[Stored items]

▽

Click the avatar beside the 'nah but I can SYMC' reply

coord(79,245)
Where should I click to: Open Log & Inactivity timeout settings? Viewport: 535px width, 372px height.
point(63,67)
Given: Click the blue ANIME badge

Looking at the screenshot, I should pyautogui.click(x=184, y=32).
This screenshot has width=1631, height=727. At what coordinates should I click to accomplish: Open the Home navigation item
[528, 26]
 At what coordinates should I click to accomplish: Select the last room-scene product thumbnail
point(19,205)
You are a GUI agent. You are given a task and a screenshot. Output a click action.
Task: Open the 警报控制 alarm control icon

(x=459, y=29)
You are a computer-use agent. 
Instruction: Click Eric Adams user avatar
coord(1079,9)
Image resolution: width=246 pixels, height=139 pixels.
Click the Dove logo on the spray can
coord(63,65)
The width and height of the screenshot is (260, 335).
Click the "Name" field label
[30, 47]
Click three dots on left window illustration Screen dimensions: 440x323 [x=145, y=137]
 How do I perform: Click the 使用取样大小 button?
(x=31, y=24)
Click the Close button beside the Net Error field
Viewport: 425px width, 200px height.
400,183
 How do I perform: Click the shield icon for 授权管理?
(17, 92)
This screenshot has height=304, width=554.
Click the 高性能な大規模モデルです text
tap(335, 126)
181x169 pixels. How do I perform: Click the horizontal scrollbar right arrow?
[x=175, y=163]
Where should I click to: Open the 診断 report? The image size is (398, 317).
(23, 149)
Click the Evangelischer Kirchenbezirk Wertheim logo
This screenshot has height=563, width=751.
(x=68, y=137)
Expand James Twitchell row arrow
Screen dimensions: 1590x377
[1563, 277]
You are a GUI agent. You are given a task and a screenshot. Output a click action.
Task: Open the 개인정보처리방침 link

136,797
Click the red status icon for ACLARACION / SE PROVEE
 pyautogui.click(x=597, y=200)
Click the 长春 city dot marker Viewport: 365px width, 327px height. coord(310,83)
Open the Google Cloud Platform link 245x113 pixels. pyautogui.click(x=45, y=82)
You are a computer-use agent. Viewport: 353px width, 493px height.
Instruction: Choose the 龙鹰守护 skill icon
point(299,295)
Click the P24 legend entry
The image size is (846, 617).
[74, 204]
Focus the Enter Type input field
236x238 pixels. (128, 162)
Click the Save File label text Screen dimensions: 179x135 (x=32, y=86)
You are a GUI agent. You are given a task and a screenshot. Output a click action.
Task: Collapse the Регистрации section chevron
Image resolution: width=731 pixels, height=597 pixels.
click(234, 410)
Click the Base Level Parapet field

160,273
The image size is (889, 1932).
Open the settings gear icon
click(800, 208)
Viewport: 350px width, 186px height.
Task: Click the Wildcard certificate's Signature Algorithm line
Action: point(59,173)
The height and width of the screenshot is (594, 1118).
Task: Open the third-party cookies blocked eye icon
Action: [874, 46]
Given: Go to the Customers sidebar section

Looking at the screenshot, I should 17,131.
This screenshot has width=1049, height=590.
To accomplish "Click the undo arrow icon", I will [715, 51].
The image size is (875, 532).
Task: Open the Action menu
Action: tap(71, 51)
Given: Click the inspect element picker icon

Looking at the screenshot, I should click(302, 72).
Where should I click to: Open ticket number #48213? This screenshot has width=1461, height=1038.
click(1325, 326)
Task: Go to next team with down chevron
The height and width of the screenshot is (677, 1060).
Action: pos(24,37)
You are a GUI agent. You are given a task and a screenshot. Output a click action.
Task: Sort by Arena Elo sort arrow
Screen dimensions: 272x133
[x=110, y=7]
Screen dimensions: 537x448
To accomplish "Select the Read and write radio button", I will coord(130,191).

△

Each record shown above is to be given again exactly.

Click the avatar beside the 'nah but I can SYMC' reply

coord(79,245)
Where should I click to: Open Log & Inactivity timeout settings? Viewport: 535px width, 372px height.
point(63,67)
Given: Click the blue ANIME badge

Looking at the screenshot, I should pyautogui.click(x=184, y=32).
This screenshot has width=1631, height=727. At what coordinates should I click to accomplish: Open the Home navigation item
[528, 26]
 At what coordinates should I click to accomplish: Select the last room-scene product thumbnail
point(19,205)
You are a GUI agent. You are given a task and a screenshot. Output a click action.
Task: Open the 警报控制 alarm control icon

(x=459, y=29)
You are a computer-use agent. 
Instruction: Click Eric Adams user avatar
coord(1079,9)
Image resolution: width=246 pixels, height=139 pixels.
Click the Dove logo on the spray can
coord(63,65)
The width and height of the screenshot is (260, 335).
Click the "Name" field label
[30, 47]
Click three dots on left window illustration Screen dimensions: 440x323 [x=145, y=137]
 How do I perform: Click the 使用取样大小 button?
(x=31, y=24)
Click the Close button beside the Net Error field
Viewport: 425px width, 200px height.
400,183
 How do I perform: Click the shield icon for 授权管理?
(17, 92)
This screenshot has height=304, width=554.
Click the 高性能な大規模モデルです text
tap(335, 126)
181x169 pixels. How do I perform: Click the horizontal scrollbar right arrow?
[x=175, y=163]
Where should I click to: Open the 診断 report? The image size is (398, 317).
(23, 149)
Click the Evangelischer Kirchenbezirk Wertheim logo
This screenshot has height=563, width=751.
(x=68, y=137)
Expand James Twitchell row arrow
Screen dimensions: 1590x377
[1563, 277]
You are a GUI agent. You are given a task and a screenshot. Output a click action.
Task: Open the 개인정보처리방침 link

136,797
Click the red status icon for ACLARACION / SE PROVEE
 pyautogui.click(x=597, y=200)
Click the 长春 city dot marker Viewport: 365px width, 327px height. coord(310,83)
Open the Google Cloud Platform link 245x113 pixels. pyautogui.click(x=45, y=82)
You are a computer-use agent. Viewport: 353px width, 493px height.
Instruction: Choose the 龙鹰守护 skill icon
point(299,295)
Click the P24 legend entry
The image size is (846, 617).
[74, 204]
Focus the Enter Type input field
236x238 pixels. (128, 162)
Click the Save File label text Screen dimensions: 179x135 (x=32, y=86)
You are a GUI agent. You are given a task and a screenshot. Output a click action.
Task: Collapse the Регистрации section chevron
Image resolution: width=731 pixels, height=597 pixels.
click(234, 410)
Click the Base Level Parapet field

160,273
The image size is (889, 1932).
Open the settings gear icon
click(800, 208)
Viewport: 350px width, 186px height.
Task: Click the Wildcard certificate's Signature Algorithm line
Action: point(59,173)
The height and width of the screenshot is (594, 1118).
Task: Open the third-party cookies blocked eye icon
Action: [874, 46]
Given: Go to the Customers sidebar section

Looking at the screenshot, I should 17,131.
This screenshot has width=1049, height=590.
To accomplish "Click the undo arrow icon", I will [715, 51].
The image size is (875, 532).
Task: Open the Action menu
Action: tap(71, 51)
Given: Click the inspect element picker icon

Looking at the screenshot, I should click(302, 72).
Where should I click to: Open ticket number #48213? This screenshot has width=1461, height=1038.
click(1325, 326)
Task: Go to next team with down chevron
The height and width of the screenshot is (677, 1060).
Action: pos(24,37)
You are a GUI agent. You are given a task and a screenshot. Output a click action.
Task: Sort by Arena Elo sort arrow
Screen dimensions: 272x133
[x=110, y=7]
Screen dimensions: 537x448
To accomplish "Select the Read and write radio button", I will coord(130,191).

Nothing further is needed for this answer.